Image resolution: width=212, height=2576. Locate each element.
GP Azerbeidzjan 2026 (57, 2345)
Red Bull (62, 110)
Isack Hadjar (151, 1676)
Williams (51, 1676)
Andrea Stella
※
◆ **AIM OF THE EXERCISE**: Output every entry again, exactly as given.

◆ **EXERCISE RESPONSE**:
Image resolution: width=212, height=2576. Locate each element.
GP Azerbeidzjan 2026 (57, 2345)
Red Bull (62, 110)
Isack Hadjar (151, 1676)
Williams (51, 1676)
Andrea Stella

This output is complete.